Population Selection and Qualification of Study of Haplotype Sharing in Finland
Most rare variants that were not suspected as causes of natural selection might be causes of some diseases. If the variants could be inherited from generation to generation, they would be signatures of population history. Finland is a convenient example which has signatures of population history. This population which dense and permanent region has been found that they carried several heritage diseases such as familial hypercholesterolemia which are rare diseases in other populations. These heritage diseases were the direct results of founder effects and genetic isolation. To study spreading of these phenotypes, haplotype-based methods were employed in this study.
From archaeological evidence demonstrates that there are multiple migration events in Scandinavia. Researchers decided to collect information from geographically or linguistically neighboring countries including Sweden, Estonia, Russia, and Hungary. They integrate biobank-scale genetic and detailed birth-record data. They accumulated data from 43,254 Finnish individuals (~0.8% of Finland’s total population) and16,060 from geographically or linguistically neighboring countries.

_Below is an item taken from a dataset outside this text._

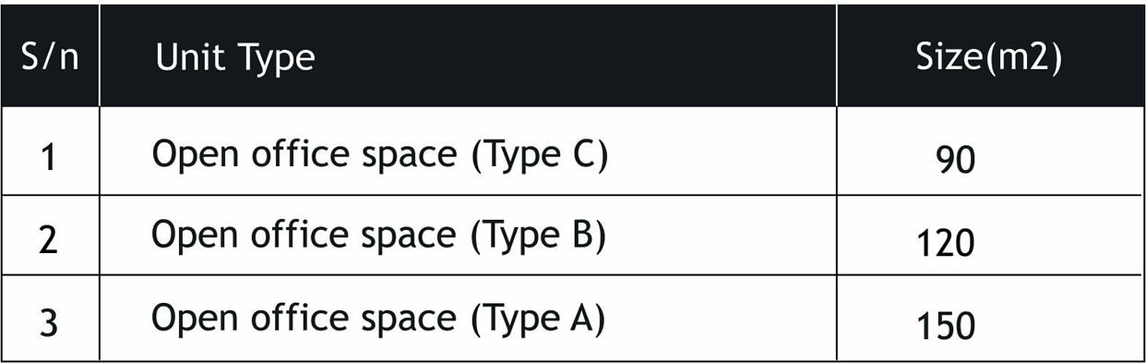Select serial number 1 cell
This screenshot has height=363, width=1146.
(50, 159)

Exome sequencing data was qualified by removing of any individuals that contain > 10% missingness at sites where allele frequency is more than 0.001 and missingness is less than 10%. They collected genotype which provides genotype quality more than 20, depth more than 10X, allele balance > 0.2. Mover, allele frequency has been used as a predictive value of pathogens, so they kept SNPs with minor-allele frequencey (MAF) > 0.05. Then, they excluded haplotypes that fall partially or fully within parts of chromosome including telomeres, centromeres, acrocentric short chromosomal arms, heterochromatic regions, and contain gaps DNA.
Strength and Weakness
This study design better perform multi-generational continuous migration trends when compare to previous study, but as they mentioned in an introduction this method has been theoretically recognized when sample sizes were relatively small. Therefore, it not support modern genomics era.